Work order: Print the records below verbatim.
[Information shown Boundary: Start]
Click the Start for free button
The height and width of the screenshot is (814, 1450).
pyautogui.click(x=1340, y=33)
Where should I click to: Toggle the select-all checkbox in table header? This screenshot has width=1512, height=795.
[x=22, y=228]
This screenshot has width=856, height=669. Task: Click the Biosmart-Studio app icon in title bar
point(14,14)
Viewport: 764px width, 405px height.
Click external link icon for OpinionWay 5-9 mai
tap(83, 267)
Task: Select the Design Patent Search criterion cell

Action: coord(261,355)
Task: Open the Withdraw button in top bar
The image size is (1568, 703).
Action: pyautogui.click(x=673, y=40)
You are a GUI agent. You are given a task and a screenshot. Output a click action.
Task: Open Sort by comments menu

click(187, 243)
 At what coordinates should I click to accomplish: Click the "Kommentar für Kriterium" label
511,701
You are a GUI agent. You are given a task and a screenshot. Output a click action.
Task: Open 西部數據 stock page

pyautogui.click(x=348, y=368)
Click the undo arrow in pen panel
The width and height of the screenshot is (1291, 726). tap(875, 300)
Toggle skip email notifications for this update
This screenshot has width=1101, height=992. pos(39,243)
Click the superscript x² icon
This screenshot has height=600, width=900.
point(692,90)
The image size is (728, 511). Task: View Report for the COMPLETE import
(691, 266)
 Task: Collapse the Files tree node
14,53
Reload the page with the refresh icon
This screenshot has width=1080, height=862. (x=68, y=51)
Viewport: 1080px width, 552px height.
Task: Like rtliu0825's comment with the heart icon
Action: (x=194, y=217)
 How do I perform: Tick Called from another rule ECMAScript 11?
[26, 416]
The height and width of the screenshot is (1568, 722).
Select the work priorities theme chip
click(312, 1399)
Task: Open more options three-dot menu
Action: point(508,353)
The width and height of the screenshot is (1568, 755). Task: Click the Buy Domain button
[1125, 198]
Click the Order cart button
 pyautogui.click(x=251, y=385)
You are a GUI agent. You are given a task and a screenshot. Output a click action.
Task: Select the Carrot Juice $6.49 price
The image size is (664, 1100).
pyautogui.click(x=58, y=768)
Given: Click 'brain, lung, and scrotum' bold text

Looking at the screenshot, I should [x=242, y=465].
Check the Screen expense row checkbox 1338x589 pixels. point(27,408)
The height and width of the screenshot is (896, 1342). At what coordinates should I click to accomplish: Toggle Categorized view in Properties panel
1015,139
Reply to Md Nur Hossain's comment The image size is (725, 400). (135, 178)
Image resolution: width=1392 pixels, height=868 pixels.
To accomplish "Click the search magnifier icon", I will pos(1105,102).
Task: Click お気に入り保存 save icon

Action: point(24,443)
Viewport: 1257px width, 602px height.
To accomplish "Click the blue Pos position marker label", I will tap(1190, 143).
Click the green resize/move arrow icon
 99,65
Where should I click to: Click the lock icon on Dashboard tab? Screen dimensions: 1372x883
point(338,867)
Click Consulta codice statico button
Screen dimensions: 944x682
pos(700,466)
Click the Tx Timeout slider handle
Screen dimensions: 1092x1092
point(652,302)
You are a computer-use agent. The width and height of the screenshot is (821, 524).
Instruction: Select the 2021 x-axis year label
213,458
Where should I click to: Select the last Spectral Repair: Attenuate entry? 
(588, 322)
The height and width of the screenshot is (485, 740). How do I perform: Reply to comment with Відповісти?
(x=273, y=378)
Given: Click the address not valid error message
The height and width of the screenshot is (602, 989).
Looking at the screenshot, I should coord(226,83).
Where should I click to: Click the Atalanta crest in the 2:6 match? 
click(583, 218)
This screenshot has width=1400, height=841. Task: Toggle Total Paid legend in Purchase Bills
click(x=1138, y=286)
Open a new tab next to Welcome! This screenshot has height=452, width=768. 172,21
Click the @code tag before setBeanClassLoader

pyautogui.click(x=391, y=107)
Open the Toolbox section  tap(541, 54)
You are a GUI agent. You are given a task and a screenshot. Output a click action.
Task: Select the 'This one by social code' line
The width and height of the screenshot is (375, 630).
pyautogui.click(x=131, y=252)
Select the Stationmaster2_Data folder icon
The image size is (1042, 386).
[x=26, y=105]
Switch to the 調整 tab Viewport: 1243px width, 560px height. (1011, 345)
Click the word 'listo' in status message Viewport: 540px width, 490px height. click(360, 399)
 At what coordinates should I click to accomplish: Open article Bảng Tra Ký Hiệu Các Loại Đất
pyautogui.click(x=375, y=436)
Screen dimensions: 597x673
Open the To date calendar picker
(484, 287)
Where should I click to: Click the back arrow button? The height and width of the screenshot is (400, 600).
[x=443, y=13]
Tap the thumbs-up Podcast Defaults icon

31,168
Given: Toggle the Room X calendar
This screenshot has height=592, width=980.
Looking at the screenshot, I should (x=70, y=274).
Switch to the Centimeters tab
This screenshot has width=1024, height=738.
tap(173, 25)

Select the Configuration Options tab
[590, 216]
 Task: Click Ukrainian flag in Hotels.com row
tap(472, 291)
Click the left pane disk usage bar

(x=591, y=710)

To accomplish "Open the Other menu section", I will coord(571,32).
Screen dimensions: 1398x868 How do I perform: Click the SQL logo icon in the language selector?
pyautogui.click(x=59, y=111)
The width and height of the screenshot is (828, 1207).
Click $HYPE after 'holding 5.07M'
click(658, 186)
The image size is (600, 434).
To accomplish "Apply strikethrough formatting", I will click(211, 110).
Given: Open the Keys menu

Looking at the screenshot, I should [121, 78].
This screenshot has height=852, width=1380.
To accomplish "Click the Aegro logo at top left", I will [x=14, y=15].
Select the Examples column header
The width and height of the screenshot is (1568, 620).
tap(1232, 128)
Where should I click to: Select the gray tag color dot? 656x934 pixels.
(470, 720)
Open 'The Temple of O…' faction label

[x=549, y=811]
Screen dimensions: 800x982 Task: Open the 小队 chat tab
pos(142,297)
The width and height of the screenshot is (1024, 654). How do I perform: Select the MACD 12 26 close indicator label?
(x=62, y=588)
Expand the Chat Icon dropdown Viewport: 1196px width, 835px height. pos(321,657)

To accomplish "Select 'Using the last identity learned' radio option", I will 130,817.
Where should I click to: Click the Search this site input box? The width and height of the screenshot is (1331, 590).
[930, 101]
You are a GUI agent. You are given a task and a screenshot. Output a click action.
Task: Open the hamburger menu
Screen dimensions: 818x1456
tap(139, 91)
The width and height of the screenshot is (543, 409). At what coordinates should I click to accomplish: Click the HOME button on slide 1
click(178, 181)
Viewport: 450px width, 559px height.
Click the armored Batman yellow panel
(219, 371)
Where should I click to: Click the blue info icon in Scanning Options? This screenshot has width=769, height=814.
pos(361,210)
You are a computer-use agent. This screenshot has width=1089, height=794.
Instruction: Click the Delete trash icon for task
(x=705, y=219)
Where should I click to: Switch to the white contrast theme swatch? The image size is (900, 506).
[Information shown Boundary: End]
Response below:
Click the Start for free button
The height and width of the screenshot is (814, 1450).
pyautogui.click(x=1340, y=33)
Where should I click to: Toggle the select-all checkbox in table header? This screenshot has width=1512, height=795.
[x=22, y=228]
This screenshot has width=856, height=669. Task: Click the Biosmart-Studio app icon in title bar
point(14,14)
Viewport: 764px width, 405px height.
Click external link icon for OpinionWay 5-9 mai
tap(83, 267)
Task: Select the Design Patent Search criterion cell

Action: coord(261,355)
Task: Open the Withdraw button in top bar
The image size is (1568, 703).
Action: pyautogui.click(x=673, y=40)
You are a GUI agent. You are given a task and a screenshot. Output a click action.
Task: Open Sort by comments menu

click(187, 243)
 At what coordinates should I click to accomplish: Click the "Kommentar für Kriterium" label
511,701
You are a GUI agent. You are given a task and a screenshot. Output a click action.
Task: Open 西部數據 stock page

pyautogui.click(x=348, y=368)
Click the undo arrow in pen panel
The width and height of the screenshot is (1291, 726). tap(875, 300)
Toggle skip email notifications for this update
This screenshot has width=1101, height=992. pos(39,243)
Click the superscript x² icon
This screenshot has height=600, width=900.
point(692,90)
The image size is (728, 511). Task: View Report for the COMPLETE import
(691, 266)
 Task: Collapse the Files tree node
14,53
Reload the page with the refresh icon
This screenshot has width=1080, height=862. (x=68, y=51)
Viewport: 1080px width, 552px height.
Task: Like rtliu0825's comment with the heart icon
Action: (x=194, y=217)
 How do I perform: Tick Called from another rule ECMAScript 11?
[26, 416]
The height and width of the screenshot is (1568, 722).
Select the work priorities theme chip
click(312, 1399)
Task: Open more options three-dot menu
Action: point(508,353)
The width and height of the screenshot is (1568, 755). Task: Click the Buy Domain button
[1125, 198]
Click the Order cart button
 pyautogui.click(x=251, y=385)
You are a GUI agent. You are given a task and a screenshot. Output a click action.
Task: Select the Carrot Juice $6.49 price
The image size is (664, 1100).
pyautogui.click(x=58, y=768)
Given: Click 'brain, lung, and scrotum' bold text

Looking at the screenshot, I should [x=242, y=465].
Check the Screen expense row checkbox 1338x589 pixels. point(27,408)
The height and width of the screenshot is (896, 1342). At what coordinates should I click to accomplish: Toggle Categorized view in Properties panel
1015,139
Reply to Md Nur Hossain's comment The image size is (725, 400). (135, 178)
Image resolution: width=1392 pixels, height=868 pixels.
To accomplish "Click the search magnifier icon", I will pos(1105,102).
Task: Click お気に入り保存 save icon

Action: point(24,443)
Viewport: 1257px width, 602px height.
To accomplish "Click the blue Pos position marker label", I will tap(1190, 143).
Click the green resize/move arrow icon
 99,65
Where should I click to: Click the lock icon on Dashboard tab? Screen dimensions: 1372x883
point(338,867)
Click Consulta codice statico button
Screen dimensions: 944x682
pos(700,466)
Click the Tx Timeout slider handle
Screen dimensions: 1092x1092
point(652,302)
You are a computer-use agent. The width and height of the screenshot is (821, 524).
Instruction: Select the 2021 x-axis year label
213,458
Where should I click to: Select the last Spectral Repair: Attenuate entry? 
(588, 322)
The height and width of the screenshot is (485, 740). How do I perform: Reply to comment with Відповісти?
(x=273, y=378)
Given: Click the address not valid error message
The height and width of the screenshot is (602, 989).
Looking at the screenshot, I should coord(226,83).
Where should I click to: Click the Atalanta crest in the 2:6 match? 
click(583, 218)
This screenshot has width=1400, height=841. Task: Toggle Total Paid legend in Purchase Bills
click(x=1138, y=286)
Open a new tab next to Welcome! This screenshot has height=452, width=768. 172,21
Click the @code tag before setBeanClassLoader

pyautogui.click(x=391, y=107)
Open the Toolbox section  tap(541, 54)
You are a GUI agent. You are given a task and a screenshot. Output a click action.
Task: Select the 'This one by social code' line
The width and height of the screenshot is (375, 630).
pyautogui.click(x=131, y=252)
Select the Stationmaster2_Data folder icon
The image size is (1042, 386).
[x=26, y=105]
Switch to the 調整 tab Viewport: 1243px width, 560px height. (1011, 345)
Click the word 'listo' in status message Viewport: 540px width, 490px height. click(360, 399)
 At what coordinates should I click to accomplish: Open article Bảng Tra Ký Hiệu Các Loại Đất
pyautogui.click(x=375, y=436)
Screen dimensions: 597x673
Open the To date calendar picker
(484, 287)
Where should I click to: Click the back arrow button? The height and width of the screenshot is (400, 600).
[x=443, y=13]
Tap the thumbs-up Podcast Defaults icon

31,168
Given: Toggle the Room X calendar
This screenshot has height=592, width=980.
Looking at the screenshot, I should (x=70, y=274).
Switch to the Centimeters tab
This screenshot has width=1024, height=738.
tap(173, 25)

Select the Configuration Options tab
[590, 216]
 Task: Click Ukrainian flag in Hotels.com row
tap(472, 291)
Click the left pane disk usage bar

(x=591, y=710)

To accomplish "Open the Other menu section", I will coord(571,32).
Screen dimensions: 1398x868 How do I perform: Click the SQL logo icon in the language selector?
pyautogui.click(x=59, y=111)
The width and height of the screenshot is (828, 1207).
Click $HYPE after 'holding 5.07M'
click(658, 186)
The image size is (600, 434).
To accomplish "Apply strikethrough formatting", I will click(211, 110).
Given: Open the Keys menu

Looking at the screenshot, I should [121, 78].
This screenshot has height=852, width=1380.
To accomplish "Click the Aegro logo at top left", I will [x=14, y=15].
Select the Examples column header
The width and height of the screenshot is (1568, 620).
tap(1232, 128)
Where should I click to: Select the gray tag color dot? 656x934 pixels.
(470, 720)
Open 'The Temple of O…' faction label

[x=549, y=811]
Screen dimensions: 800x982 Task: Open the 小队 chat tab
pos(142,297)
The width and height of the screenshot is (1024, 654). How do I perform: Select the MACD 12 26 close indicator label?
(x=62, y=588)
Expand the Chat Icon dropdown Viewport: 1196px width, 835px height. pos(321,657)

To accomplish "Select 'Using the last identity learned' radio option", I will 130,817.
Where should I click to: Click the Search this site input box? The width and height of the screenshot is (1331, 590).
[930, 101]
You are a GUI agent. You are given a task and a screenshot. Output a click action.
Task: Open the hamburger menu
Screen dimensions: 818x1456
tap(139, 91)
The width and height of the screenshot is (543, 409). At what coordinates should I click to accomplish: Click the HOME button on slide 1
click(178, 181)
Viewport: 450px width, 559px height.
Click the armored Batman yellow panel
(219, 371)
Where should I click to: Click the blue info icon in Scanning Options? This screenshot has width=769, height=814.
pos(361,210)
You are a computer-use agent. This screenshot has width=1089, height=794.
Instruction: Click the Delete trash icon for task
(x=705, y=219)
Where should I click to: Switch to the white contrast theme swatch? The image size is (900, 506).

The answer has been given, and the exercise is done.